The majority based their decision on the following reasons:

  • The two commercial purposes of the GSA were:
    • Verve obtaining a secure supply of gas, which Woodside was required to deliver, and
    • the supply of the additional gas at a set price. However, unlike the secure supply, Verve was not contractually bound to buy it and Woodside was not contractually bound to reserve capacity for it.
  • The "reasonable" standard of endeavours under the GSA is qualified by both:
    • Woodside's responsibilities to Verve for the supply of the additional gas, and
    • Woodside's express entitlement to take into account "relevant commercial, economic and operational matters" when determining whether it is "able" to supply the additional gas.
  • The expression "commercial, economic and operational matters" refers to matters affecting Woodside's business interests. The relevant ability to supply is therefore qualified, in part, by the constraints imposed by commercial and economic considerations.
  • The non-exhaustive list of circumstances where Woodside would not breach the obligation to use reasonable endeavours was not confined to "capacity" (or capacity constraints).

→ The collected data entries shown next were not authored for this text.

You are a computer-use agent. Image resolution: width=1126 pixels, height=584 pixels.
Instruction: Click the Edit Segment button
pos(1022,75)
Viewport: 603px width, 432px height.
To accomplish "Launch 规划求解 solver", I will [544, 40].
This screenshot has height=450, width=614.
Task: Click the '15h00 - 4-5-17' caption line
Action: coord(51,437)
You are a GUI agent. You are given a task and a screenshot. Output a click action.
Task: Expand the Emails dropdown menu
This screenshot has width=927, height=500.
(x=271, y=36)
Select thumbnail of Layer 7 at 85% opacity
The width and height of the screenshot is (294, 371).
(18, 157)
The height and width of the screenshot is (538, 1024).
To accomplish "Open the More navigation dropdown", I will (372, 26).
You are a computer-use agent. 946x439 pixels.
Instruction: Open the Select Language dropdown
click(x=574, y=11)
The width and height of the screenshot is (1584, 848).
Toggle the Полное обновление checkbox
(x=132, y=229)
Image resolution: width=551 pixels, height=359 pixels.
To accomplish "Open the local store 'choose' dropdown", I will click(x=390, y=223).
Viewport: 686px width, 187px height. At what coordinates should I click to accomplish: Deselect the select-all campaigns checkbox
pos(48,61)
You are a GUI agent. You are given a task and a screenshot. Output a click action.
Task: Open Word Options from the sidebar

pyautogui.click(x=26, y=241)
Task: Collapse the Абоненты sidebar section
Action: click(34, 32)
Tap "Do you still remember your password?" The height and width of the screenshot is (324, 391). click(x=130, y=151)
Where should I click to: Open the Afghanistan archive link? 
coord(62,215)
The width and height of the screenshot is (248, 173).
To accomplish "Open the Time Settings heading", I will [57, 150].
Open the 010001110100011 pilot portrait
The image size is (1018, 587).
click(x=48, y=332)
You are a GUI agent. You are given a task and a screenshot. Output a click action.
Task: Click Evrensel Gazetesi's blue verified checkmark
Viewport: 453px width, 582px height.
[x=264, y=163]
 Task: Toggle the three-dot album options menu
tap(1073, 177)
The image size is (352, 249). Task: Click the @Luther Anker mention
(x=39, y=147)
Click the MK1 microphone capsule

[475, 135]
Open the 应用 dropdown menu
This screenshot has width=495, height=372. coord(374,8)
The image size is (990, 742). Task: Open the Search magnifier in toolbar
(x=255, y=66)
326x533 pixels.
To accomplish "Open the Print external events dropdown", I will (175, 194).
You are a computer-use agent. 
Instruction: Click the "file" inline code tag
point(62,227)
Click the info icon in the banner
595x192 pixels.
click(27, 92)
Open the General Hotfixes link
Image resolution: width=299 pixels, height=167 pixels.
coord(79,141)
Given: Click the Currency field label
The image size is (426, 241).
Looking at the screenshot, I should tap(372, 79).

Accordingly, the majority held that the word "able" relates to Woodside's ability, having regard to its capacity and business interests, to supply the additional gas. This meant that Woodside was not required to sacrifice its business interests when using reasonable endeavours to make SMDQ available for delivery.

Justice Gageler (in dissent) stated that this interpretation renders the obligation to use reasonable endeavours effectively meaningless, and meant that the price fixed by the GSA for the additional gas would only be meaningful if Woodside considered it to its commercial advantage to accept it. That is, it would operate as a floor price and, if this was correct, there is no apparent reason to have included the clause at all.

In Justice Gageler's view, this construction would also eliminate the deliberate distinction between the regimes for the delivery of the:

  • specified amounts of additional gas (subject to a fixed price), which was subject to the reasonable endeavours obligation, and
  • gas in excess of that specified amount, for which it was clear under the GSA that Woodside was not subject to any obligations.

Implications

The term "all reasonable endeavours", or variations of it, is often introduced into contracts to water down an absolute obligation. In many cases this is an appropriate manner of dealing with an unknown future and the myriad of possible situations that may be encountered.

However, as this case highlights, the interpretation of the clause will depend on the context of the overall contract, and this is an area where reasonable minds often differ. Accordingly, if you have a specific situation and you want it dealt with in a particular manner, it is always better to explicitly deal with it in the contract, rather than rely on a term that is subject to multiple interpretations.

The content of this article is intended to provide a general guide to the subject matter. Specialist advice should be sought about your specific circumstances.